На июнь 1956 года был намечен визит И. Б. Тито в СССР. К тому времени углубились разногласия между Хрущёвым и Молотовым по вопросам внешней политики. Хрущёв внёс в эту область новый стиль, основанный на личных контактах глав государств. Молотов не сопровождал Хрущёва и Булганина в поездках в Индию, Югославию, Англию, он не ездил даже на встречу глав государств, состоявшуюся в Женеве, где присутствовали министры иностранных дел западных государств. Он сдержанно относился к слишком тесному сближению с Югославией. Такая ситуация не могла продолжаться долго. Не случайно поэтому, что в тот самый день, когда Тито пересёк границу Украины, в газетах появилось сообщение о том, что Молотов освобождён от обязанностей министра иностранных дел СССР. На этот пост назначался недавний редактор «Правды» Д. Т. Шепилов. Молотов остался заместителем Председателя Совета Министров СССР.

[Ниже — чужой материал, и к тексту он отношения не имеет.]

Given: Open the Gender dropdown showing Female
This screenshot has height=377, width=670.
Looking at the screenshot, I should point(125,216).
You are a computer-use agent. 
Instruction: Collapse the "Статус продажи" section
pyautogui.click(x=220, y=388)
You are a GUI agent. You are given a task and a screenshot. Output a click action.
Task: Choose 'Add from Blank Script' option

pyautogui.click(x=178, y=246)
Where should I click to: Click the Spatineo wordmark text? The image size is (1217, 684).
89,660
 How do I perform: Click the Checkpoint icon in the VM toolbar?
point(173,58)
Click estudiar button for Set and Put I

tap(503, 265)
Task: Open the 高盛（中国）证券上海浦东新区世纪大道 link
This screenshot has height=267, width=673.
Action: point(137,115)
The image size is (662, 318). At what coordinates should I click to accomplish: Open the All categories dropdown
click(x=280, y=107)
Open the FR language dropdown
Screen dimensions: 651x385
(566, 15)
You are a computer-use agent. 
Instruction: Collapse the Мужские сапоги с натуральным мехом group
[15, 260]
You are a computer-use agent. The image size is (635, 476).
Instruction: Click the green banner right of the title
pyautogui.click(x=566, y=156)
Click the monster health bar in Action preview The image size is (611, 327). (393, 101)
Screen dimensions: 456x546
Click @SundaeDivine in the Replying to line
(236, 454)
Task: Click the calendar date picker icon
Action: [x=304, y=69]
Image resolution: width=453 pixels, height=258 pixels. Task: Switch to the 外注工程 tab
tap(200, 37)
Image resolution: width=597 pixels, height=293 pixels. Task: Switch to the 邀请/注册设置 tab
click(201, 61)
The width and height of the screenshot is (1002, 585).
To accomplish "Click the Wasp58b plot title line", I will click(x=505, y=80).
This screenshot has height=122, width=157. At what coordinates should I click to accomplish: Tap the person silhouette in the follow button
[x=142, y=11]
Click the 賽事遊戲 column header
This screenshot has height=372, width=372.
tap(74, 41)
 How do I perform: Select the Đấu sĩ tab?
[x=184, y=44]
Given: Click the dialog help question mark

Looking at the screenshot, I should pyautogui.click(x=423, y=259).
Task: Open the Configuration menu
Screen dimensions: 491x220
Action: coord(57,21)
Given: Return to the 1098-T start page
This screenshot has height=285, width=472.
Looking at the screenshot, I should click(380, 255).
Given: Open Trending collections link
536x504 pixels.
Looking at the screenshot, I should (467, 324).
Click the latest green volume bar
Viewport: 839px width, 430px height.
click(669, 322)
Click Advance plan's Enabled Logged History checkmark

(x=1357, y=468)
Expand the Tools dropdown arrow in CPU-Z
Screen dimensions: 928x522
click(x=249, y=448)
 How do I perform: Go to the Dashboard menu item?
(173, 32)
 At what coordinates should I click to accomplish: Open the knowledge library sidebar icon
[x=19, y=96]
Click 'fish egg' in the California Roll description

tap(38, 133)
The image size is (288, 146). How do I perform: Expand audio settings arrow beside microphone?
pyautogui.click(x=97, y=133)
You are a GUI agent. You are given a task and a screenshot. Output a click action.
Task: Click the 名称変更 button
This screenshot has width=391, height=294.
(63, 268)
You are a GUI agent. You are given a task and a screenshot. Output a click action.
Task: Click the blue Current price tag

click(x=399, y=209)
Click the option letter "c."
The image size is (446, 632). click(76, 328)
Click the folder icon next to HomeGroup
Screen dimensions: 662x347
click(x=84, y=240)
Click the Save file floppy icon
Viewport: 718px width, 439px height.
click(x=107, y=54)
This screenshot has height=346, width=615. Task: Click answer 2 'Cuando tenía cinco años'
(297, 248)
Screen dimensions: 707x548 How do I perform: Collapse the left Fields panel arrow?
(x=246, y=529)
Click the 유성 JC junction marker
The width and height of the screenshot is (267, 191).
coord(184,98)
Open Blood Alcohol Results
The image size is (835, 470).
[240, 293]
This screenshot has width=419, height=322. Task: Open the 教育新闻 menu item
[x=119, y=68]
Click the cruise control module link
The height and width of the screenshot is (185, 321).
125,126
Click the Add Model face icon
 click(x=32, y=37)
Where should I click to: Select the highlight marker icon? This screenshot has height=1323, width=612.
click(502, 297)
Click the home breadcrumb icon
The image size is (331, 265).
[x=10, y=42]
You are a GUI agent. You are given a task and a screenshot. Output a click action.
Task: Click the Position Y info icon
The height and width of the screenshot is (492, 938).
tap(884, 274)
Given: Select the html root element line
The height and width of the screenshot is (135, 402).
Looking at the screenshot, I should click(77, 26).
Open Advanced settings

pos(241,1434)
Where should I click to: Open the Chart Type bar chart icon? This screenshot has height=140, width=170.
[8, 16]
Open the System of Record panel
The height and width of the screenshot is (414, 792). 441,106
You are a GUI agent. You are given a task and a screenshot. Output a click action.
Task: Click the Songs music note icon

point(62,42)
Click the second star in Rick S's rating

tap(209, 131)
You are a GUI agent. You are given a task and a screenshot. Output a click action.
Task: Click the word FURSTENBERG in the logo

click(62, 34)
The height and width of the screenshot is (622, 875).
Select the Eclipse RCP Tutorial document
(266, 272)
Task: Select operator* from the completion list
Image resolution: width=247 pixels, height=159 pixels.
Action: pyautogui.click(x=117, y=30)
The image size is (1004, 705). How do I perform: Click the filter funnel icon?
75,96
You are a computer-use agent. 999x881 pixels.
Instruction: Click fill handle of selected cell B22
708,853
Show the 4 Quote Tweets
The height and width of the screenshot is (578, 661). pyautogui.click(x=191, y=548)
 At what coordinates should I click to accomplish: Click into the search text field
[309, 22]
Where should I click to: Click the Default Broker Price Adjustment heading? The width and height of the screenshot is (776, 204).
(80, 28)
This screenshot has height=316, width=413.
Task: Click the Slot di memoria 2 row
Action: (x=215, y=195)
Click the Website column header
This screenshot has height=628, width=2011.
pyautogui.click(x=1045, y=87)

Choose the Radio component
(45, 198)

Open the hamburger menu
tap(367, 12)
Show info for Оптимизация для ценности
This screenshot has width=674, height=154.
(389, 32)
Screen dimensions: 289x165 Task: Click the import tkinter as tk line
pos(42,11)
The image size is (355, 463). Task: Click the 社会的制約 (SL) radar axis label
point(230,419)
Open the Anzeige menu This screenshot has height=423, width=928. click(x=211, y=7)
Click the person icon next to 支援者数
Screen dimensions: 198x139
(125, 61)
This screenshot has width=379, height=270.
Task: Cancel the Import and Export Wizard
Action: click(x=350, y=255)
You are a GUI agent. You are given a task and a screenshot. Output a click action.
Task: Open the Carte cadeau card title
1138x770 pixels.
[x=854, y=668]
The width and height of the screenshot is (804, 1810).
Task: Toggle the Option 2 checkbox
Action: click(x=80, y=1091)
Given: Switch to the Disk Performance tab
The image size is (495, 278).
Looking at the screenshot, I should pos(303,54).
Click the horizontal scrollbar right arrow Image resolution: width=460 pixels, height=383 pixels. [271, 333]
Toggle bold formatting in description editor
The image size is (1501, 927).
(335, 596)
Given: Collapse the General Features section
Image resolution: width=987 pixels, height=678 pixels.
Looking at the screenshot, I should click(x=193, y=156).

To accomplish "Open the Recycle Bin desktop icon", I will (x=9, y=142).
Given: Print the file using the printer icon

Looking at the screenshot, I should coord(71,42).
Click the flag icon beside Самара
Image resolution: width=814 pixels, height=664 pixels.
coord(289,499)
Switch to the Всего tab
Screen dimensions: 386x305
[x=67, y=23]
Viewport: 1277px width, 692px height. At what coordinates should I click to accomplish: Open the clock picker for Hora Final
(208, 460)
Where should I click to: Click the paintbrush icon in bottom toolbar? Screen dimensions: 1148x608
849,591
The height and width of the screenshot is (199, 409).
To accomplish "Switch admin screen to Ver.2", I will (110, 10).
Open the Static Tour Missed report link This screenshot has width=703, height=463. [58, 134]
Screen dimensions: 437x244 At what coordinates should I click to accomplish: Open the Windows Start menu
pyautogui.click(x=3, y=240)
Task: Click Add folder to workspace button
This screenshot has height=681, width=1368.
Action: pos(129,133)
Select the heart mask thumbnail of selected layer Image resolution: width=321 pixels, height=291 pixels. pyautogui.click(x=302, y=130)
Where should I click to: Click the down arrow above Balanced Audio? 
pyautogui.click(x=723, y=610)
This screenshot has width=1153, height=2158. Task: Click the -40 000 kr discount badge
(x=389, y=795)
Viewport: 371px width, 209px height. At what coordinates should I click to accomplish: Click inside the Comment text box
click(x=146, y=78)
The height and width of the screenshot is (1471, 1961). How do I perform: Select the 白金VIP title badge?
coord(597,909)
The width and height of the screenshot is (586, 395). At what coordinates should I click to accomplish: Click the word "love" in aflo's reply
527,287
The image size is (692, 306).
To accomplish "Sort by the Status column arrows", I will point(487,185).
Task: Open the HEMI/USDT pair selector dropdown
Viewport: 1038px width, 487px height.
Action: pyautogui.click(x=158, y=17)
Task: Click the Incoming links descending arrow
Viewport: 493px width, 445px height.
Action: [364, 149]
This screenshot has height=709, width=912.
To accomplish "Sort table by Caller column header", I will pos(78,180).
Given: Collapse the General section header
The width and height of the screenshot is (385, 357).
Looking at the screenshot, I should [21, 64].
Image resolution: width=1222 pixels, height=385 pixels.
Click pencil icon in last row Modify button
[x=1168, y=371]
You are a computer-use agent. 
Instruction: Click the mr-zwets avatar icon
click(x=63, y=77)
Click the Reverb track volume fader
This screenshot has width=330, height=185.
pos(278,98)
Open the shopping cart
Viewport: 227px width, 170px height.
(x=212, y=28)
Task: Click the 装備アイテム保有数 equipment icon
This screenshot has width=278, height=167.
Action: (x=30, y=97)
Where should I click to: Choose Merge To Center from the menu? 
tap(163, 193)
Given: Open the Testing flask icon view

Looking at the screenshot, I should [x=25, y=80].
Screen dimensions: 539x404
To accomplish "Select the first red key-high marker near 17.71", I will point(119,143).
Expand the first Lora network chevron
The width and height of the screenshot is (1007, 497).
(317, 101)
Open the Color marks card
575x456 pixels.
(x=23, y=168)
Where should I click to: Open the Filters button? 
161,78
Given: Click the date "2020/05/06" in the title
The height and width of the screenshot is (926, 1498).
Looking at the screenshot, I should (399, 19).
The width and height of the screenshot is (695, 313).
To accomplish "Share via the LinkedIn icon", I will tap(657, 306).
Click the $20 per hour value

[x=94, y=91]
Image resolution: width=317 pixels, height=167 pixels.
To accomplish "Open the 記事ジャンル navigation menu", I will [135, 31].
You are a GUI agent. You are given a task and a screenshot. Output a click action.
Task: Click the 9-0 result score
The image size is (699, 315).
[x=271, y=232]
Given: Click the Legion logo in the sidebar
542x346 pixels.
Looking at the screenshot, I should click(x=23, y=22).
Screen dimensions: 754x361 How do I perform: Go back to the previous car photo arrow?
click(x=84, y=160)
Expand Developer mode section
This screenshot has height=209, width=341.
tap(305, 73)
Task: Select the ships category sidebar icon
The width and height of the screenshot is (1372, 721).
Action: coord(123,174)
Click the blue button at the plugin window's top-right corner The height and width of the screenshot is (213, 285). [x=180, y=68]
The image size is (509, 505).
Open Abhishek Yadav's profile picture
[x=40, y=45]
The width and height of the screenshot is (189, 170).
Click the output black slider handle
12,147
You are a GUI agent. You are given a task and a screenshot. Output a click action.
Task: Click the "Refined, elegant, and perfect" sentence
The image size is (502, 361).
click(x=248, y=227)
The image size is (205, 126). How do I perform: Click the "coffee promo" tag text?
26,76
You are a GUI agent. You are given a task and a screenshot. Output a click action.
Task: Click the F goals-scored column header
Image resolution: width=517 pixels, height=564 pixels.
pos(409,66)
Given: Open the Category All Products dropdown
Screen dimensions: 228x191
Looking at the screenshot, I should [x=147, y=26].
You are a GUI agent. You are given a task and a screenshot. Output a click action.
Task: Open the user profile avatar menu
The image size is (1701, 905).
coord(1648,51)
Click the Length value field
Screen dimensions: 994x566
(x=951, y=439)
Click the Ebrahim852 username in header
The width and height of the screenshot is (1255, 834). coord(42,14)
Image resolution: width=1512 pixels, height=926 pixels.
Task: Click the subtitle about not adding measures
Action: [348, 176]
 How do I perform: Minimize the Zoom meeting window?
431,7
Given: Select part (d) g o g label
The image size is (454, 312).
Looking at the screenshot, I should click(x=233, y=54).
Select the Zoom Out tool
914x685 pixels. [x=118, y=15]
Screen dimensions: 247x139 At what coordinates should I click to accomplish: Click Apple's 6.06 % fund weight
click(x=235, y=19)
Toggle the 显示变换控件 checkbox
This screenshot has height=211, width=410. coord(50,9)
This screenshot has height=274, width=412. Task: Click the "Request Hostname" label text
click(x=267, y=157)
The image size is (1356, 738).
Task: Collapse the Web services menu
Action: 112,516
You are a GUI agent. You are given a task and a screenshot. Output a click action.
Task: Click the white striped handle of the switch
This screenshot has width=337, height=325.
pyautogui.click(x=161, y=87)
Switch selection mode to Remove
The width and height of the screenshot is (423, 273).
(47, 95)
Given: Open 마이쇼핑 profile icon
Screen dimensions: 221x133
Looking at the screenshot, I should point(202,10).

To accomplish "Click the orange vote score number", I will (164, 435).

И. Б. Тито торжественно встречали в Москве. Сотни тысяч москвичей вышли на улицы, чтобы приветствовать Хрущёва, Булганина и Тито. Обычно после переговоров в Москве лидеры иностранных государств отправлялись в поездку по стране в сопровождении советских официальных лиц. Чтобы продемонстрировать особое внимание к гостю, в данную поездку с Тито отправился сам Хрущёв. После возвращения в Москву Тито и Хрущёв подписали Коммюнике о возобновлении отношений между Союзом коммунистов Югославии и КПСС.

Весной и летом 1956 года Москва встречала руководителей Кореи во главе с Ким Ирсеном, руководителей Камбоджи во главе с Нородомом Сиануком, шаха Ирана Реза Пехлеви, премьера ГДР Отто Гротеволя, генерального секретаря ООН Дага Хаммершельда. Особенно торжественно встречали в Москве президента Индонезии и героя борьбы за национальное освобождение этой страны — Сукарно.

Осень 1956 года была тревожной.

Разоблачение Сталина на XX съезде вызвало кризис в некоторых странах народной демократии. Сравнительно легко он протекал в Болгарии. Новое руководство Болгарии во главе с Тодором Живковым освободило всех политзаключённых, реабилитировало незаслуженно осуждённых и во многих случаях расстрелянных коммунистов, объявило незаконным фальсифицированный судебный процесс по делу Трайчо Костова, которому посмертно присвоили звание Героя.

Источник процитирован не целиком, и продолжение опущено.